Depuis ce jour-là, il ne pensait qu’à ça. Il aurait bien pu le faire.
«- Et lui, qu'est-ce il pourrait faire? Gâcher sa vie? Se rétracter et après tout le monde en abuserait ?... Qu'est-ce qu’il aurait pu faire?"
Ce doute tourmentait Cipriano, il était bien capable de le faire, il n'avait pas peur, il n'en avait jamais eu.
«- Mais, et après? La prison à vie? S'enfuir ailleurs et ne jamais revenir?
L'idée le rongeait de l’intérieur, il perdit l'envie de manger, rien qu'à travailler il parvenait à reposer la tête. La nuit, alors, c'était un bourdonnement dans la tête, il lui fallait se lever et faire n’importe quoi à la lumière de la chandelle.
Toujours il y avait labouré, se souvenait bien de son père lui dire que ce terrain-là était à eux. Pas les marronniers, les deux marronniers; mais le terrain, oui, ils l’avaient toujours labouré. C'était un petit coin, c'est vrai, mais c'était à lui.
Ces affaires d’acheter des arbres dans le terrain d’autres ne devraient jamais s’accomplir, c'est vrai, mais parfois il y avait des besoins pressants qui obligeaient à vendre; ceux qui en achetaient, voulaient toujours le meilleur.

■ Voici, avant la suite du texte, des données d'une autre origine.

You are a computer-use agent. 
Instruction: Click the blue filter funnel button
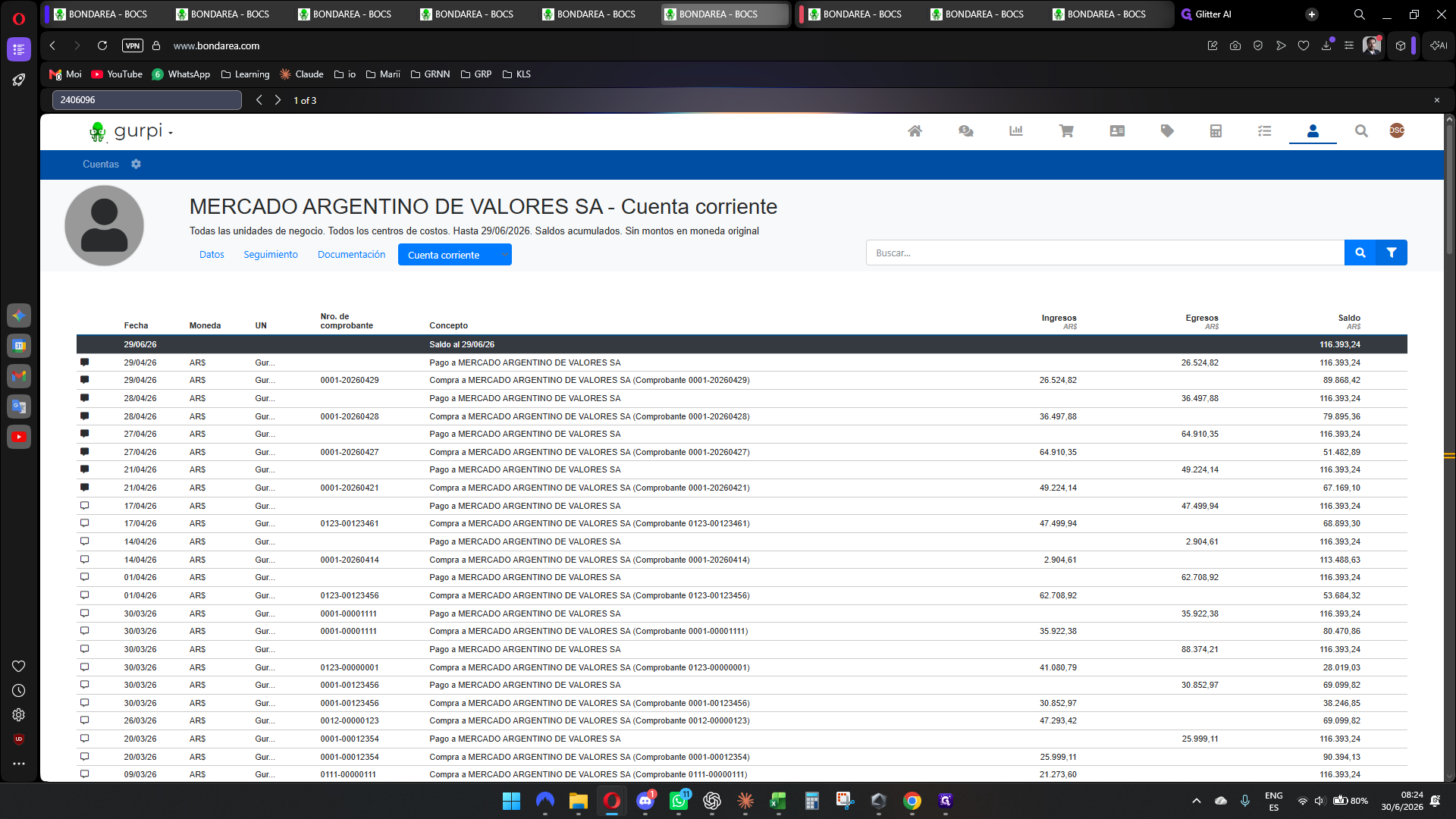point(1392,253)
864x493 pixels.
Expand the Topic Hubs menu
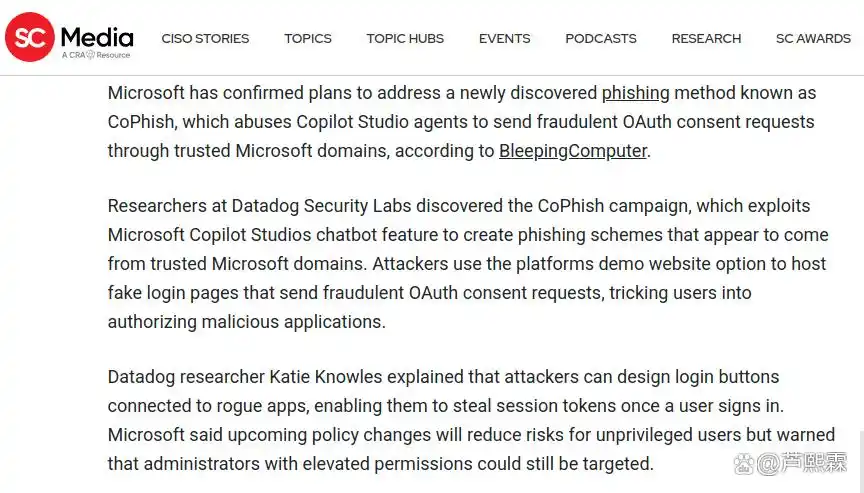405,39
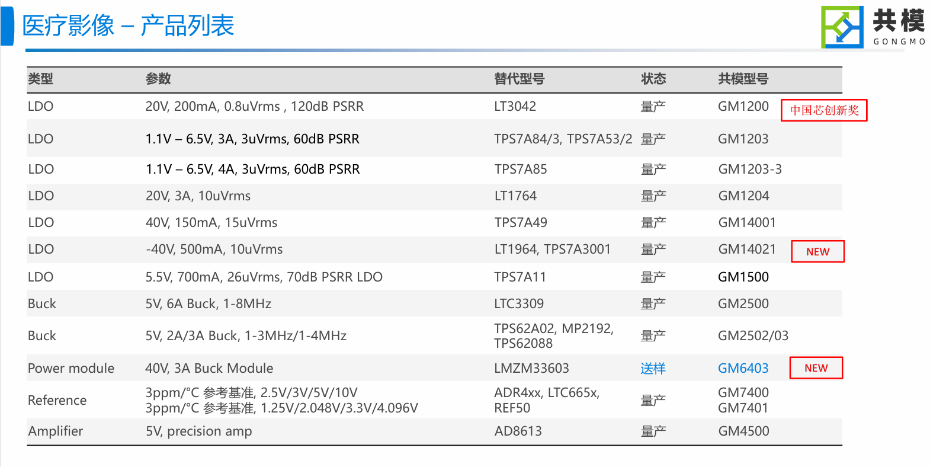Click the NEW badge beside GM6403

click(x=816, y=368)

Si c’était le cas des chênes-lièges, bon, c'était la misère. Rien qu’à sucer le sang de la terre, leurs propriétaires à labourer et engraisser et ceux qui en jouissait étaient les chênes-lièges et ceux qui en achetaient, qui normalement n’habitaient même pas dans le pays. Mais ceux-ci avaient de l'argent et en temps de besoin pressant, ils les achetaient à bas prix. Avec ces avantages, c'étaient des arrobes et des arrobes de bon liège. Les chênes-lièges étaient bien nourris, ils pouvaient bien épaissir le liège. Mais l'affaire avait été accomplie de cette façon, et voilà.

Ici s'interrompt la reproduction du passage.